Chaos ist ein großes Wort: Es steht für das komplette Durcheinander, für Verwirrung, einen schwer vorhersehbaren Zustand. Und wer derzeit die Fürstenrieder Straße entlangfährt, dem drängt sich das meist unberechtigt gebrauchte C-Wort berechtigterweise auf: Sich immer wieder verschwenkende Spuren, Absperrungen an den Straßenrändern, aufgerissene Fahrbahnen, improvisierte Bushaltestellen, unter anderem vor einer Tankstelle. In der Rushhour stauen sich die Autos, Fußgänger wirken gestresst.
Es sieht wild aus auf dieser Verkehrsachse in Laim. So wild, dass man als Laie gar nicht glauben mag, dass hier schon Ende dieses Jahres Trambahnen fahren sollen.
Auf anderthalb Kilometern soll der erste Abschnitt der Tram-Westtangente zwischen Agnes-Bernauer-Straße und Ammerseestraße in Betrieb gehen. Das haben sich die Stadtwerke München (SWM) und die Münchner Verkehrsgesellschaft (MVG) fest vorgenommen.
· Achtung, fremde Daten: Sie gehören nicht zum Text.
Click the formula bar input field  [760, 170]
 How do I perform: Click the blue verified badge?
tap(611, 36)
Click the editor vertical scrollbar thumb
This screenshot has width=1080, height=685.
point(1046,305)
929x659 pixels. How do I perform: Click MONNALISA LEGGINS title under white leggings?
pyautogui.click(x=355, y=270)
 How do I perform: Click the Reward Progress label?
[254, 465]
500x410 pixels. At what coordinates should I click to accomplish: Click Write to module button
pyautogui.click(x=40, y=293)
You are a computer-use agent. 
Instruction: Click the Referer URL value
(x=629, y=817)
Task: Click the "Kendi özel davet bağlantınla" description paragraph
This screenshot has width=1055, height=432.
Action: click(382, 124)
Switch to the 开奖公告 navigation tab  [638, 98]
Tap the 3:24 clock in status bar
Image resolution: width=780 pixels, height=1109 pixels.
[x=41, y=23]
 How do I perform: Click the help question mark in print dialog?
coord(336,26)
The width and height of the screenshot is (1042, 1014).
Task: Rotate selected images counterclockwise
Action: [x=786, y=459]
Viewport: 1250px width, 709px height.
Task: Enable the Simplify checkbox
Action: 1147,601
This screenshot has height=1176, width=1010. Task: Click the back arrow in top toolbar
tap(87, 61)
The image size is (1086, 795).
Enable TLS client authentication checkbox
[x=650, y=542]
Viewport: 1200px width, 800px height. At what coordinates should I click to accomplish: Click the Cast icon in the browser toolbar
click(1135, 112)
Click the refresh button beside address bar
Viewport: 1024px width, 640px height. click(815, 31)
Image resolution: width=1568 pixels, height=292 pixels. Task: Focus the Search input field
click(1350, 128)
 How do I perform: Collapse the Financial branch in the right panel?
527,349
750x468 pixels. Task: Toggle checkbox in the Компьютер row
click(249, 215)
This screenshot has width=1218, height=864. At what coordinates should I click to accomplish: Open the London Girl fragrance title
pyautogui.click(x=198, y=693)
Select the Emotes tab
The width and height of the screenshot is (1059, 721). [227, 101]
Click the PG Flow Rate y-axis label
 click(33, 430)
Nur noch sechseinhalb Monate bleiben ihnen, dieses Vorhaben umzusetzen. Und die SWM bleiben dabei: Die Eröffnung des ersten Teilstücks werde im Dezember dieses Jahres stattfinden, teilt eine Sprecherin mit. Was Nicht-Fachleuten also wie Chaos vorkommt, hat anscheinend Methode.